= Task requirements =
Please transcribe, word for word, only the lines from the one containing "Task: Click the red Notifications count badge" through the last line of the records below, both included, and leave out every picture.

= Task material =
************
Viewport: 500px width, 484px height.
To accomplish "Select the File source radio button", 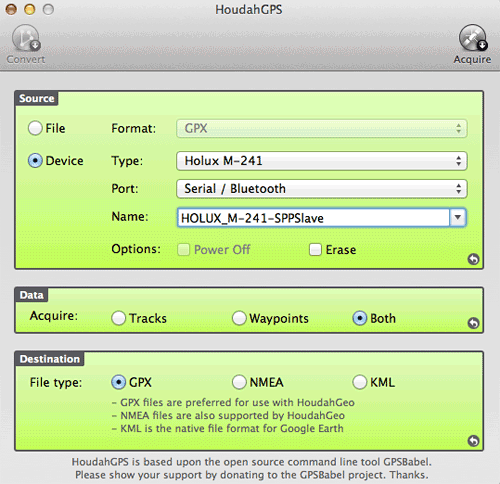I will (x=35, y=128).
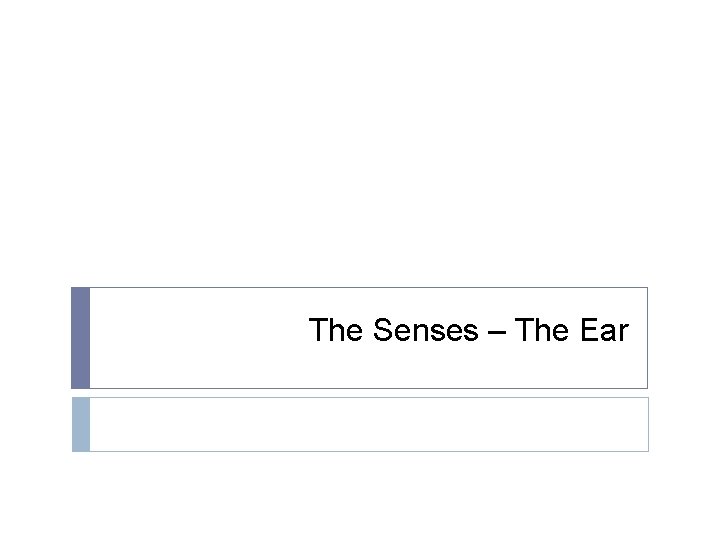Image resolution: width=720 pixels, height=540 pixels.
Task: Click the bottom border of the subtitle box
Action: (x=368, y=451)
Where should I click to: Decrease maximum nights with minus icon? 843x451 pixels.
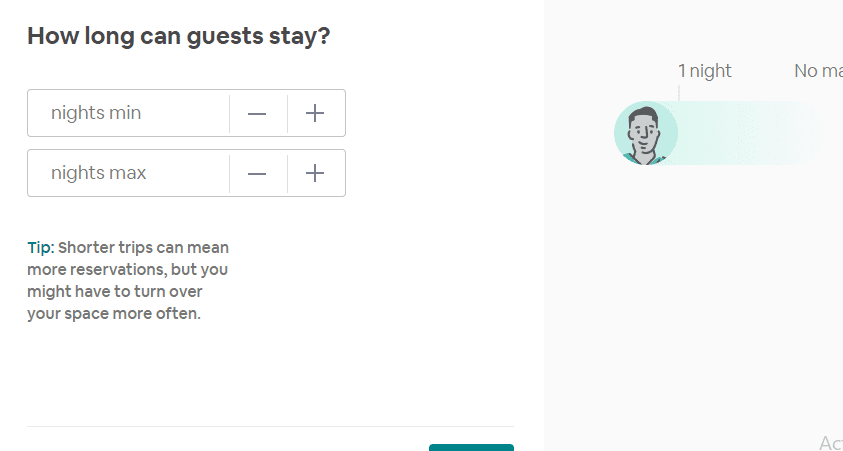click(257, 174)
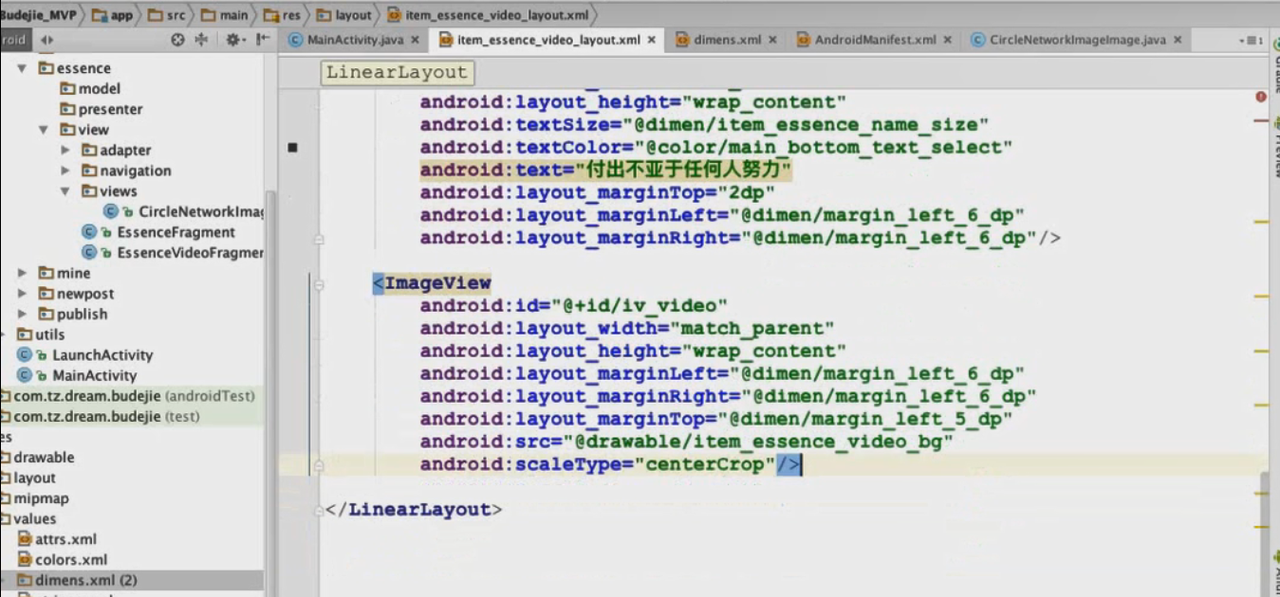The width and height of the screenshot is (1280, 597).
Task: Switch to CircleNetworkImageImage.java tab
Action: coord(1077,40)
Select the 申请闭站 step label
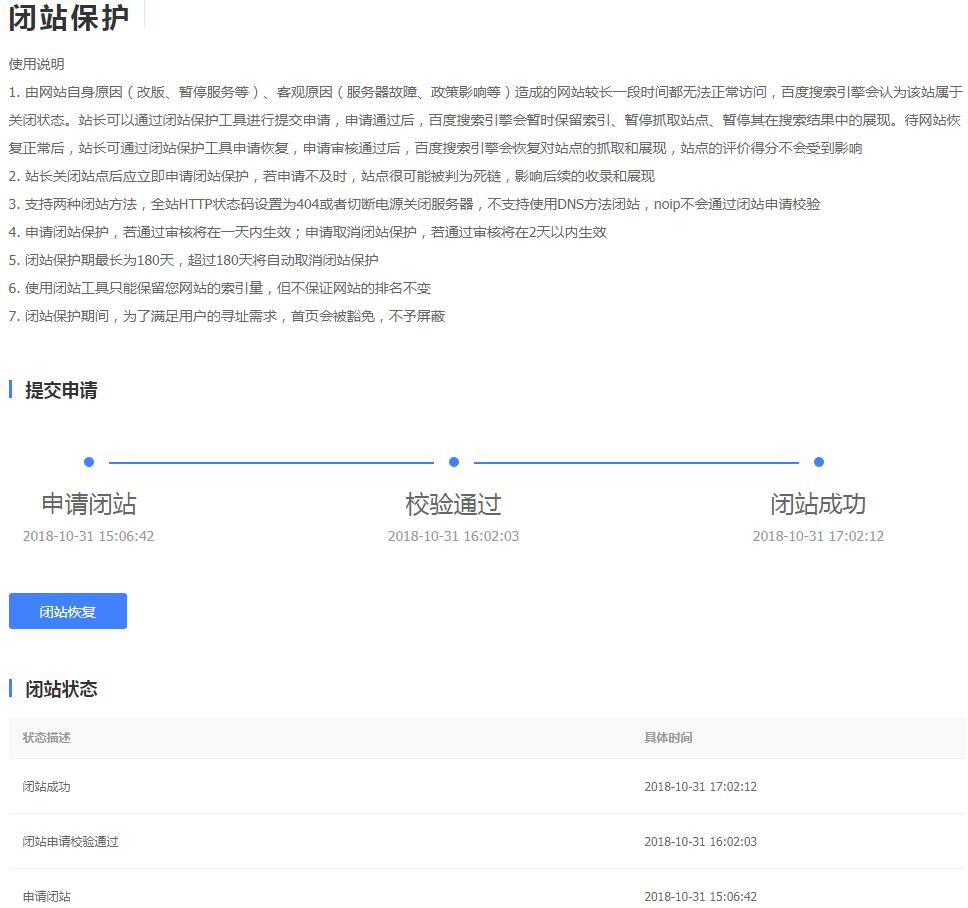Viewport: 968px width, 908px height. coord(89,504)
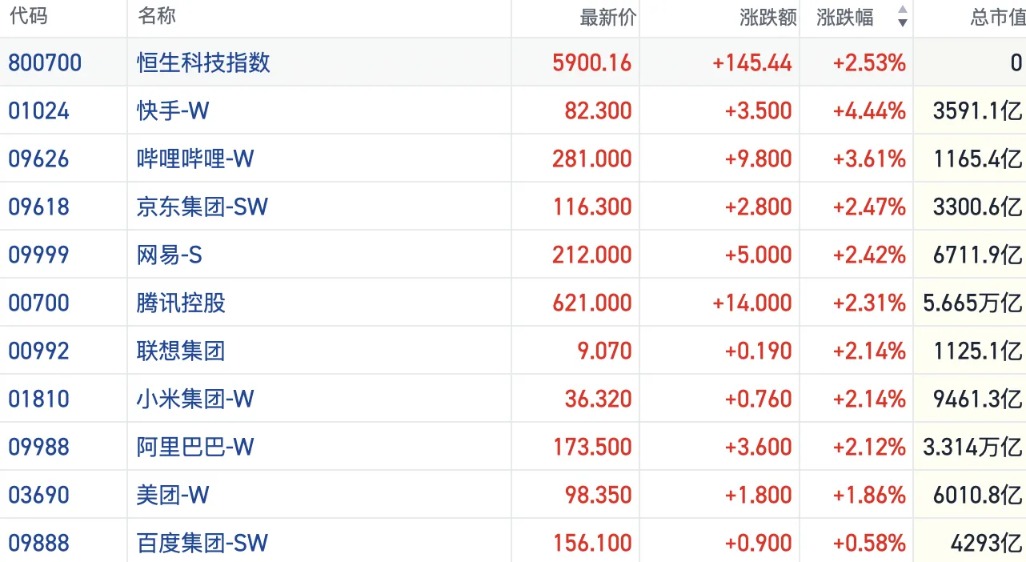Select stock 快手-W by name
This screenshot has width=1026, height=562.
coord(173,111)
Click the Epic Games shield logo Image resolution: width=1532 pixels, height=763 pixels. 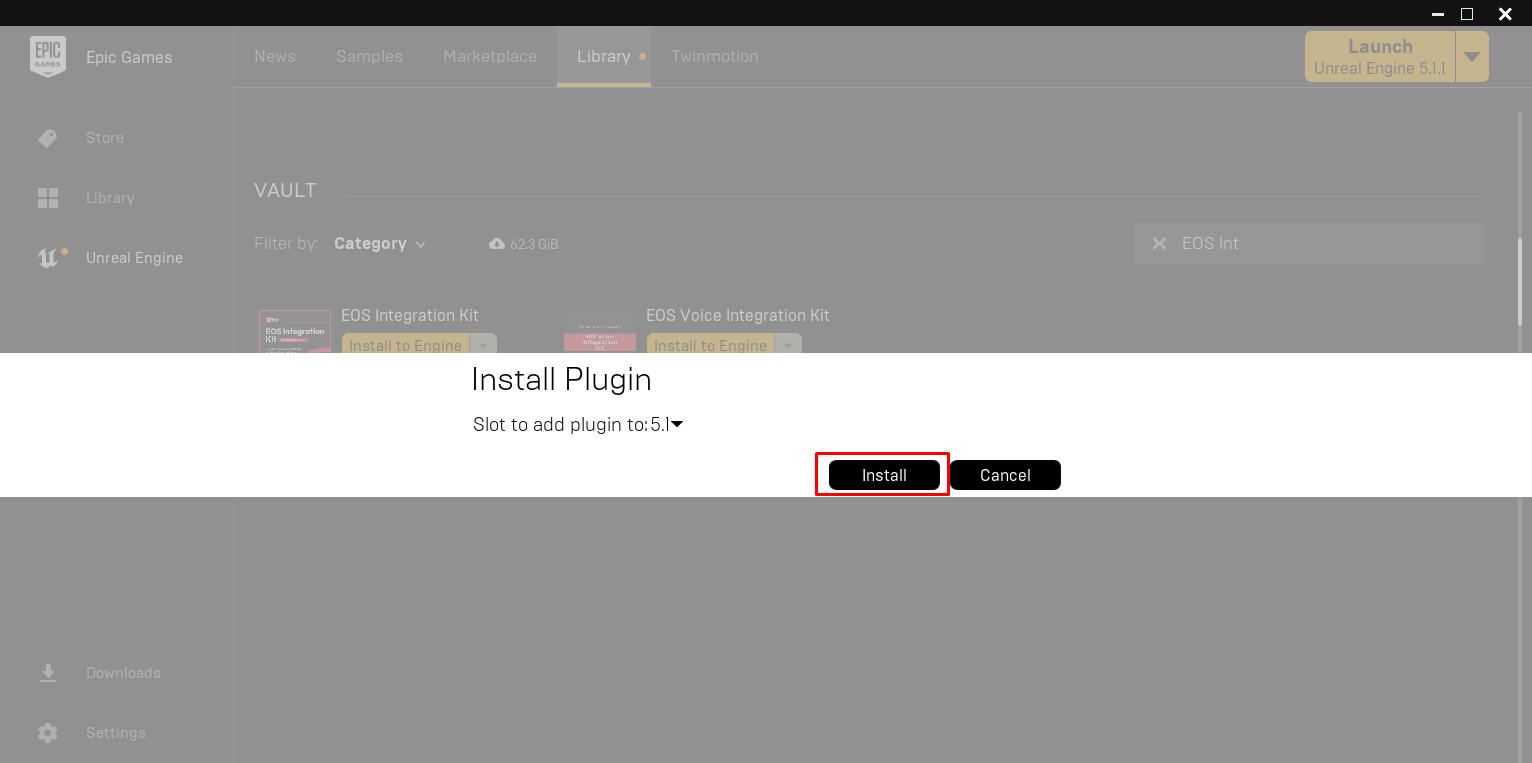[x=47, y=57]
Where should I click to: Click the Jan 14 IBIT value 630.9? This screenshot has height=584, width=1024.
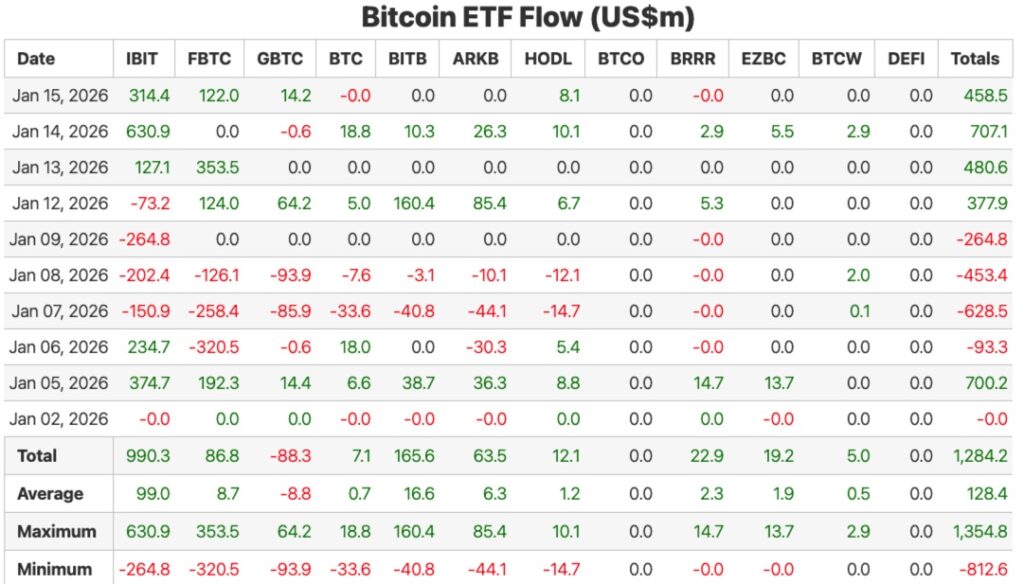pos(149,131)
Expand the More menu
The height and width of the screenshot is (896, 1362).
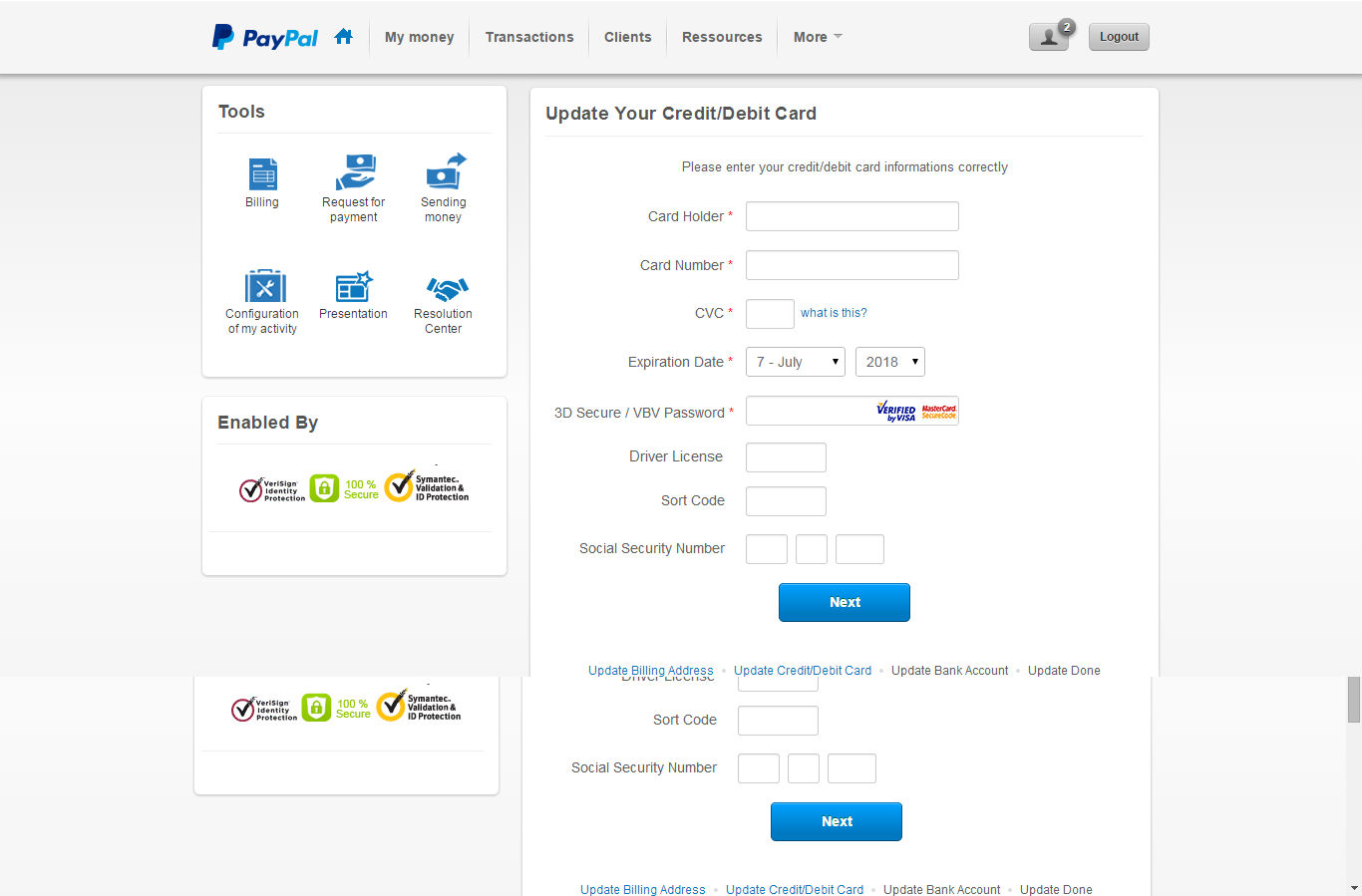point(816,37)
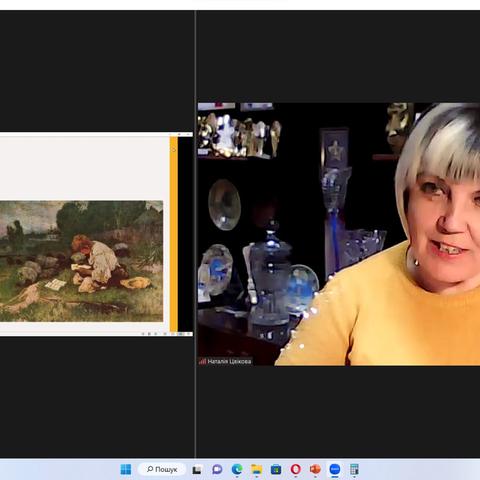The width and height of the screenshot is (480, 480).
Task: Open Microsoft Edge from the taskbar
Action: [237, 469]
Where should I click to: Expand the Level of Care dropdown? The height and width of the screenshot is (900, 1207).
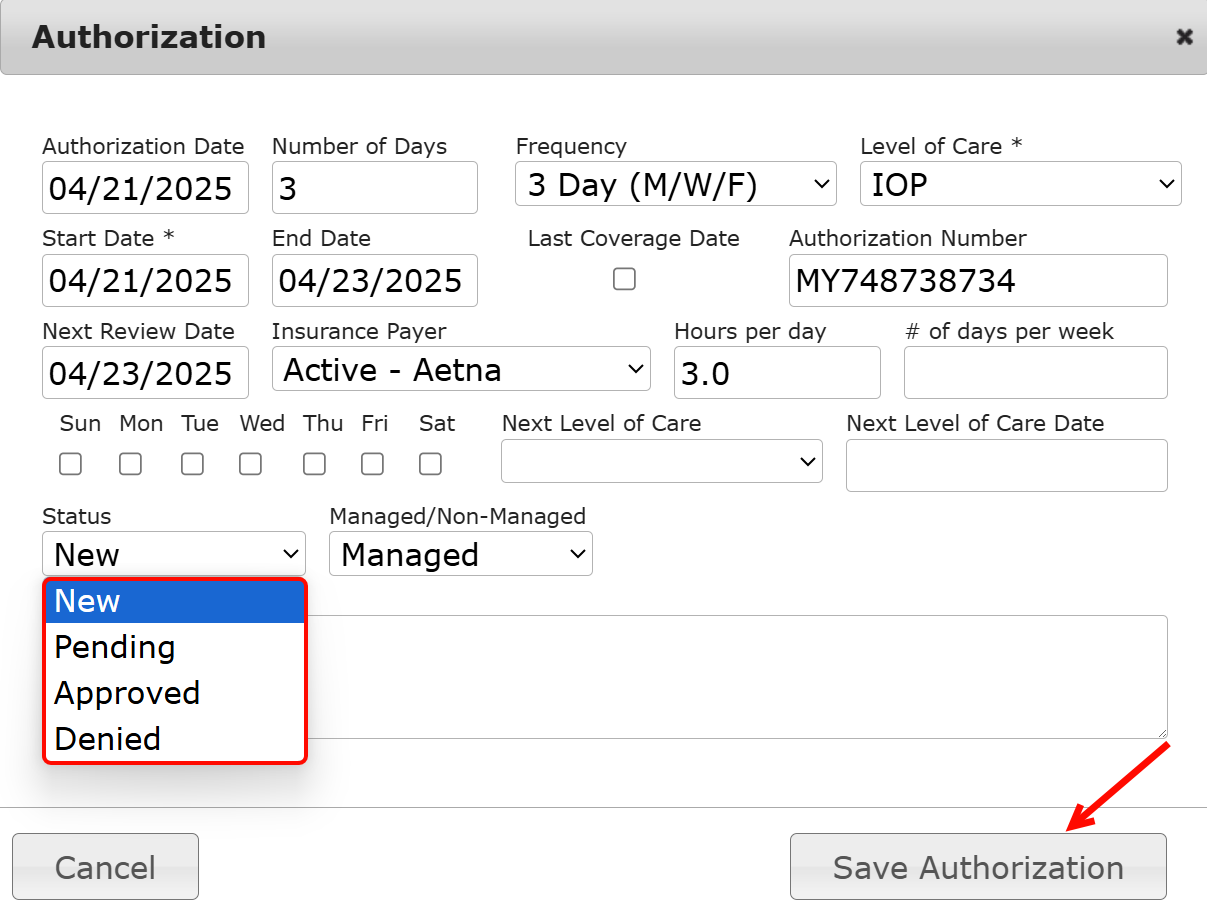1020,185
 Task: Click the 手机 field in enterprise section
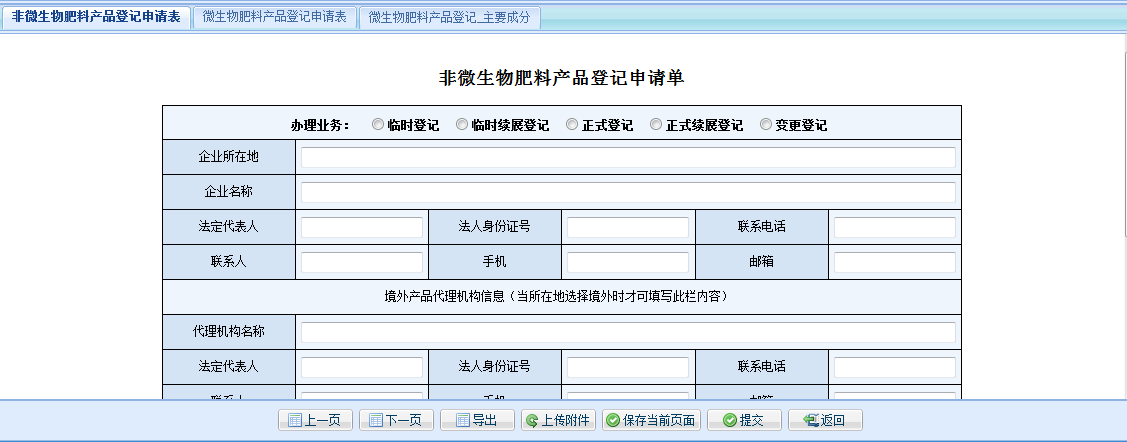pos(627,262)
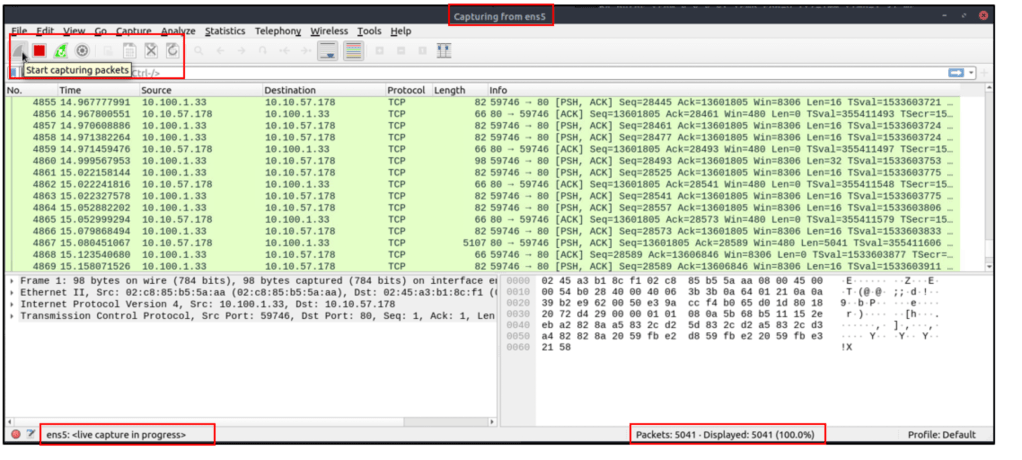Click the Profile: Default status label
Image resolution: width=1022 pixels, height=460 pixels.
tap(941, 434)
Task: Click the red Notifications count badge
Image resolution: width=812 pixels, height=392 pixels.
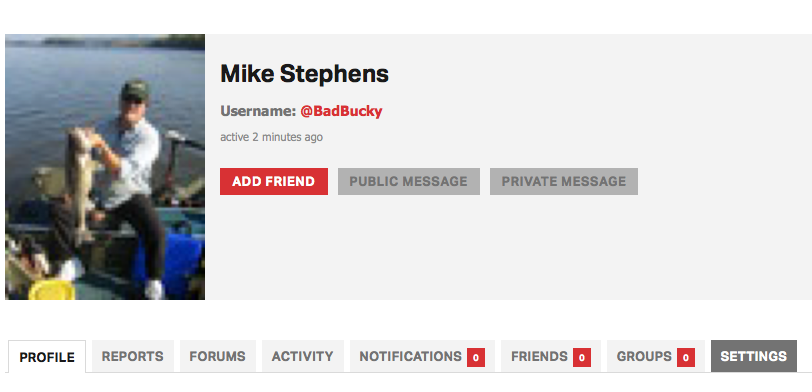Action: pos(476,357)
************
= Exercise solution =
Task: Click the red Notifications count badge
Image resolution: width=812 pixels, height=392 pixels.
Action: pos(476,357)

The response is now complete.